-- Provided text --
◇ ◇ ◇ ◇ ◇

Game of Thrones’ Battle of Winterfell was less deadly than expected. Good.

Game of Thrones’ Battle of Winterfell was less deadly than expected. Good.

The show’s lack of bloodlust in “The Long Night” was its most subversive plot turn yet.

When Game of Thrones“The Long Night” wrapped up, ending the largest battle in the history of the series, I was shocked — shocked that the Battle of Winterfell was over, shocked that it had concluded with almost every character in the series’ main titles alive, shocked that the army of the dead was ultimately so easy to destroy. And, okay, shocked at how much of the episode was difficult to make out, even on the most pristine television screens.

All of the above qualms have made their way into multiple pieces written by critics (including me), but it’s the “few major deaths” thing that seems to have stuck in people’s craw. It’s almost as if viewers were disappointed that it didn’t turn out to be the bloodbath they expected. (For two really excellent examples of this particular criticism, check out Kelly Lawler at USA Today, who found “The Long Night” predictable and boring, and Alison Herman at the Ringer, who thinks Game of Thrones has lost its ruthlessness.)

At first, I had the same reaction. On a show known for its sheer willingness to kill off major characters to advance the plot, suddenly, in the most cataclysmic battle of the series, something one character dubbed “the end of the world,” the major deaths were … Jorah and Theon?

Sure, they’re not nobody, but they’re decidedly on the B-team of characters that Game of Thrones fans care about. This is a show built atop the subversion of fantasy tropes. Here, with just a few episodes left in its entire run, it’s going to lean right into the “glorious heroes winning a glorious victory” of it all?

But the more I sat with “The Long Night,” the more its relative lack of ruthlessness felt like the most interesting thing Game of Thrones could have done. The first two episodes of the final season exposed all the hairline fractures in the alliance between the Starks, Jon Snow, Daenerys Targaryen, and assorted other players. And now that the alliance has won the battle for all of existence, those fractures are about to become full-on breaks.

What happens after the end of the world?

Game of ThronesHBO
With the battle over, the real work begins.

Game of Thrones has always positioned the Night King’s army as a force capable of wiping out all of humanity. “The Long Night,” in which the Night King and his White Walkers and wights carved their way through the Jon/Dany alliance’s forces like soft butter, made very clear just how massive a threat he posed. But he also had one key weakness, which was that once he died, the magic sustaining his entire army died with him (which you’d really think he would have better planned for, but I digress).

This conceit is part and parcel of Game of Thrones’ bitterly cynical thoughts on human nature, both in book and TV form. We’ll never unite to face off against the forces of darkness until our backs are against the wall, and one wrong move might spell doom. And even then, we’ll fill plenty of time with our petty squabbles while we wait to fight the war to end all wars.

◇ ◇ ◇ ◇ ◇

-- Entries shown --

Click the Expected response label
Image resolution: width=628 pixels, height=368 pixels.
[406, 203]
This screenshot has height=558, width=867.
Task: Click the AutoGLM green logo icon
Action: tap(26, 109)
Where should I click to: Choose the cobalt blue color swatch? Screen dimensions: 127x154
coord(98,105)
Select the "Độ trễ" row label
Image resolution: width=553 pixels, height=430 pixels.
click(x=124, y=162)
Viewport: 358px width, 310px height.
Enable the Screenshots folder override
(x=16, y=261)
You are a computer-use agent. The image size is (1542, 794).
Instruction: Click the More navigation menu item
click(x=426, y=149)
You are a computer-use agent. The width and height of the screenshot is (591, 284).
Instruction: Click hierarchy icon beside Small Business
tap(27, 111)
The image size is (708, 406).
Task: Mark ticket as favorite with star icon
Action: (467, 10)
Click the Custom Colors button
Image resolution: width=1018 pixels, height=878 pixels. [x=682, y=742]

◇ ◇ ◇ ◇ ◇

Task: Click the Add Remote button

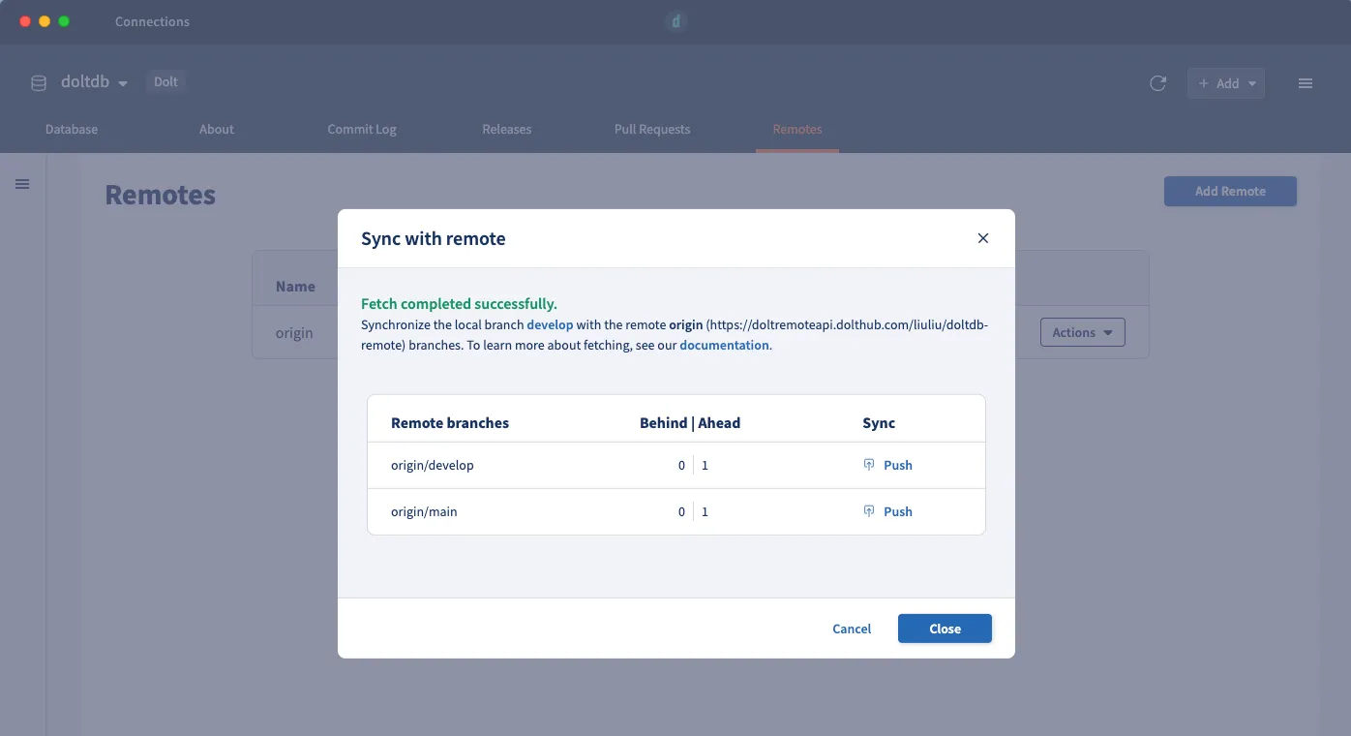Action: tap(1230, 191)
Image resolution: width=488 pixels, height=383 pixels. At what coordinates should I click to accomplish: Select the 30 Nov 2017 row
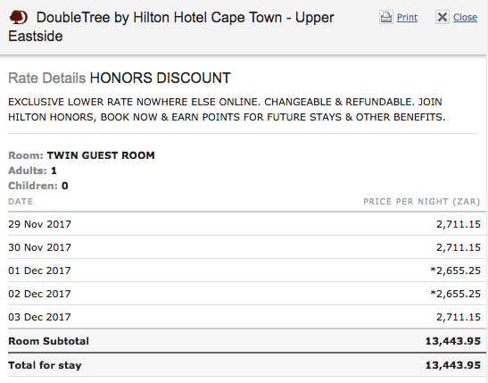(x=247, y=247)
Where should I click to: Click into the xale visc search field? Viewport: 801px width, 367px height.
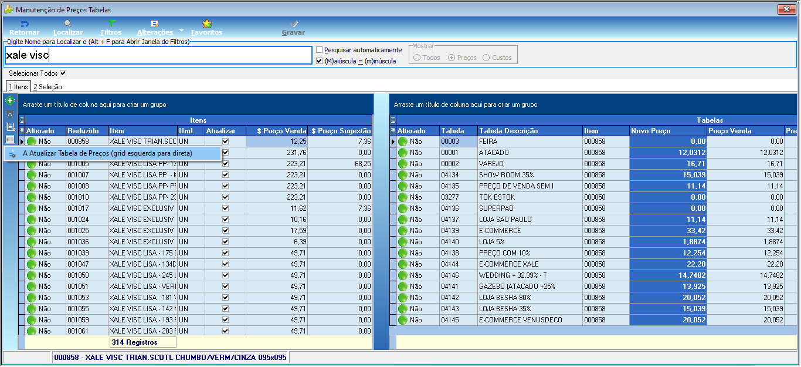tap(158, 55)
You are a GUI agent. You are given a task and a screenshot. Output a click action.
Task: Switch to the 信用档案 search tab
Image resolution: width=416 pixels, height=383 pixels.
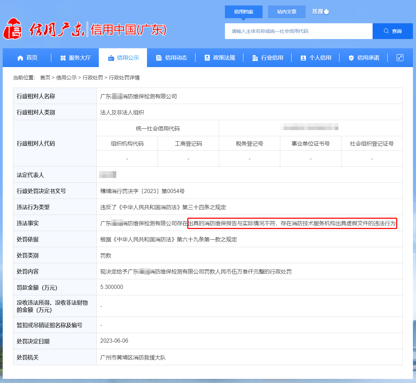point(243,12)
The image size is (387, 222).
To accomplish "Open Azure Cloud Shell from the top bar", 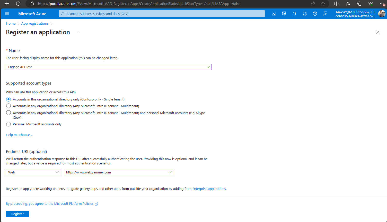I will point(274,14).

◇ ◇ ◇ ◇ ◇

-- Problem set --
a – From the Battle of Winterfell article, extract the passage starting at "But the more" and ending at "of the world?".
b – According to the Battle of Winterfell article, which characters were the major deaths in the battle?
You won't need the records.

-- Complete answers --
a –
But the more I sat with “The Long Night,” the more its relative lack of ruthlessness felt like the most interesting thing Game of Thrones could have done. The first two episodes of the final season exposed all the hairline fractures in the alliance between the Starks, Jon Snow, Daenerys Targaryen, and assorted other players. And now that the alliance has won the battle for all of existence, those fractures are about to become full-on breaks.

What happens after the end of the world?

b – Jorah and Theon.